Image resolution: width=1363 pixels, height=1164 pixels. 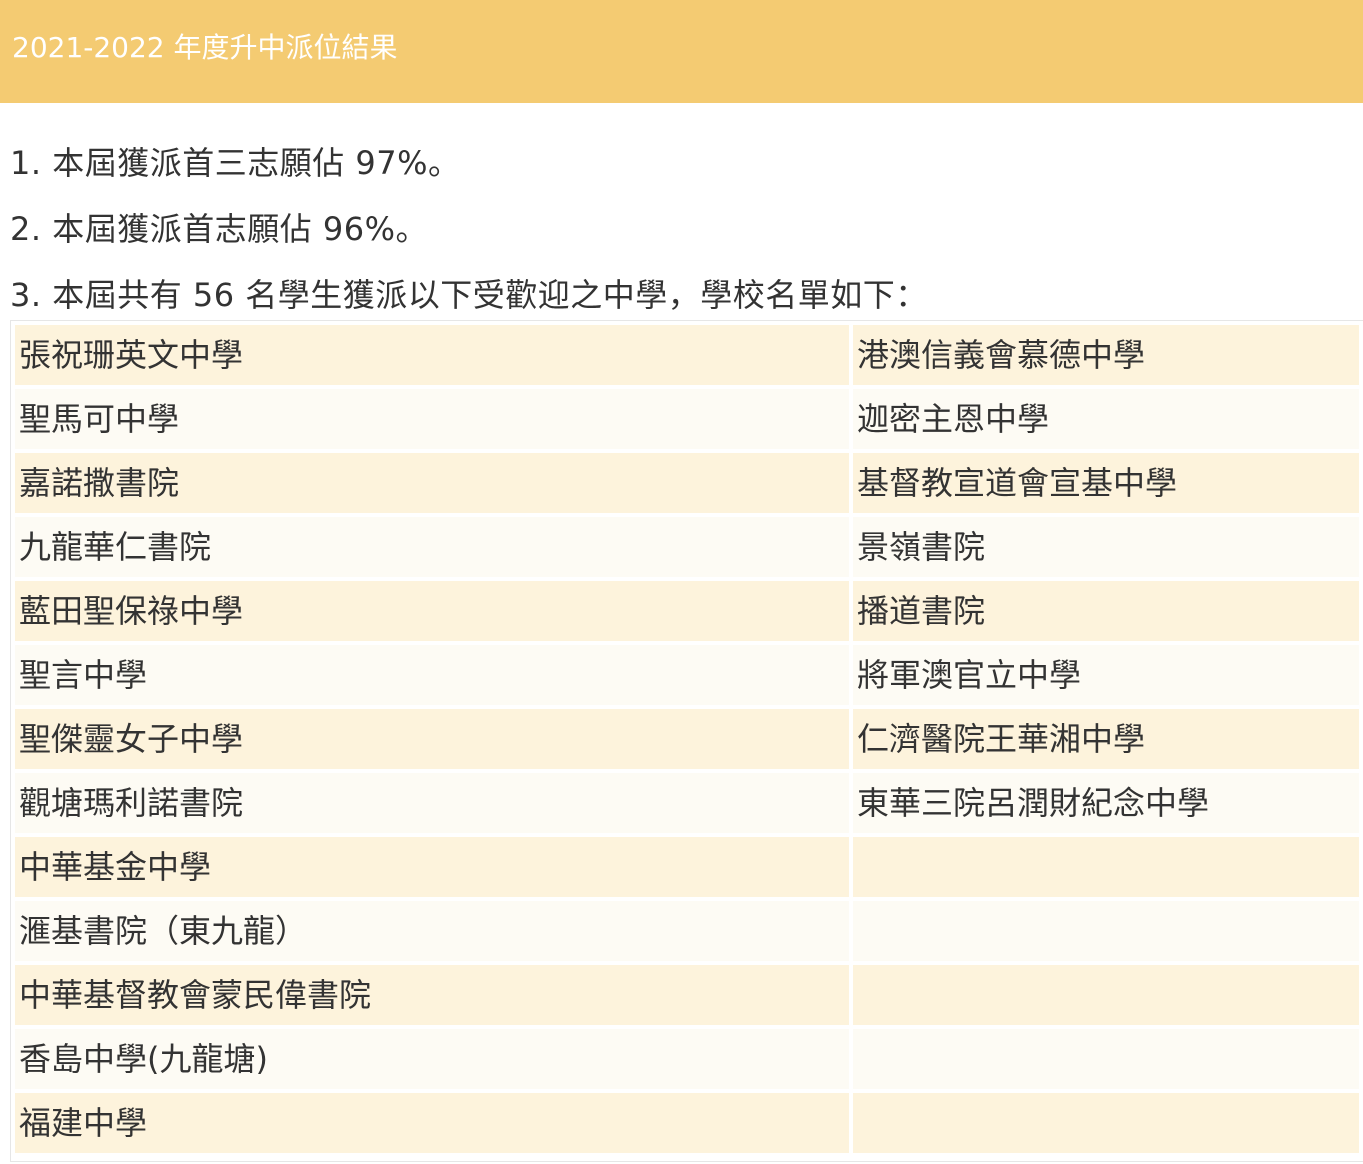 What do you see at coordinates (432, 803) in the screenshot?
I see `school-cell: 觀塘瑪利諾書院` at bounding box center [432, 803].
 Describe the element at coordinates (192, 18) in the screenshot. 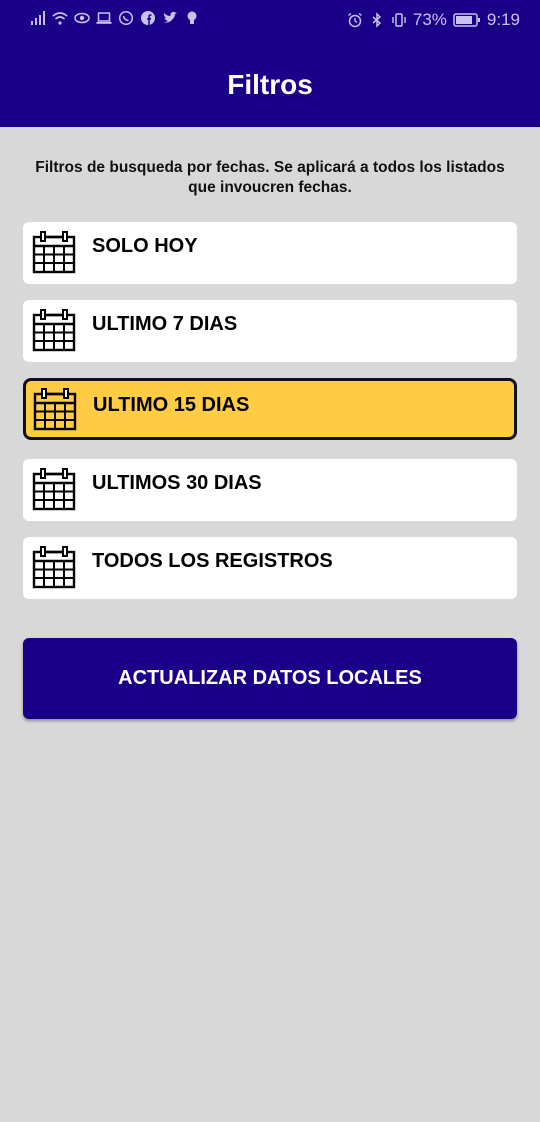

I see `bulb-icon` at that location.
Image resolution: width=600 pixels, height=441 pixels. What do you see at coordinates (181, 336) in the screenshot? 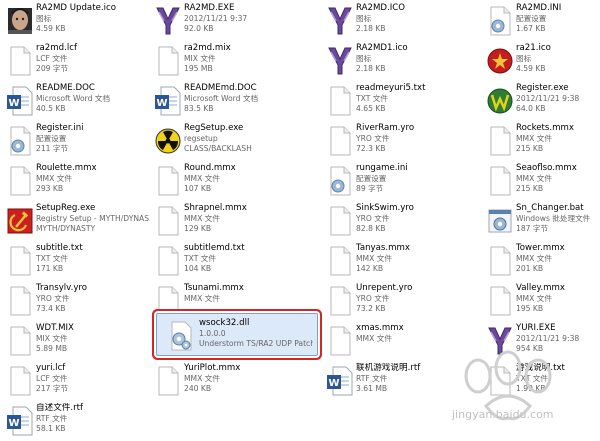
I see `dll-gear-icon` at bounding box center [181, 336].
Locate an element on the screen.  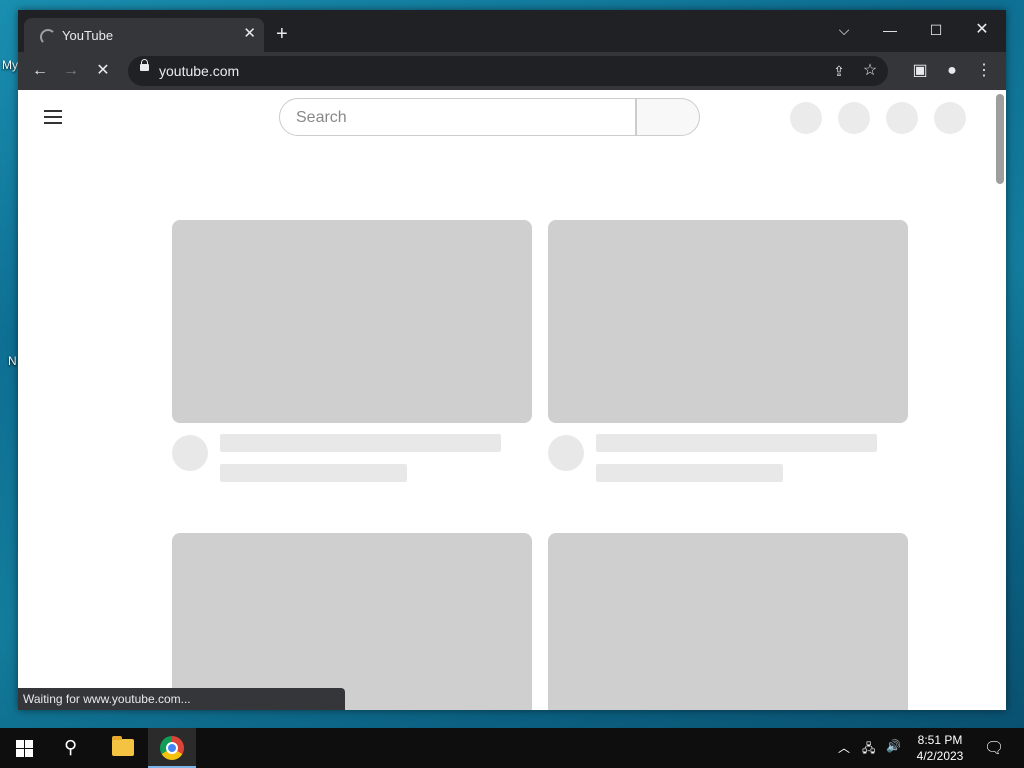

______

**Instructions for the task**
Copy the records above word for word, starting at the line that contains "Describe the element" and continuing through the end of the records. Leave the pictures out of your copy.

**Exercise output**
 Describe the element at coordinates (192, 18) in the screenshot. 

I see `bulb-icon` at that location.
Image resolution: width=600 pixels, height=441 pixels. What do you see at coordinates (181, 336) in the screenshot? 
I see `dll-gear-icon` at bounding box center [181, 336].
Locate an element on the screen.  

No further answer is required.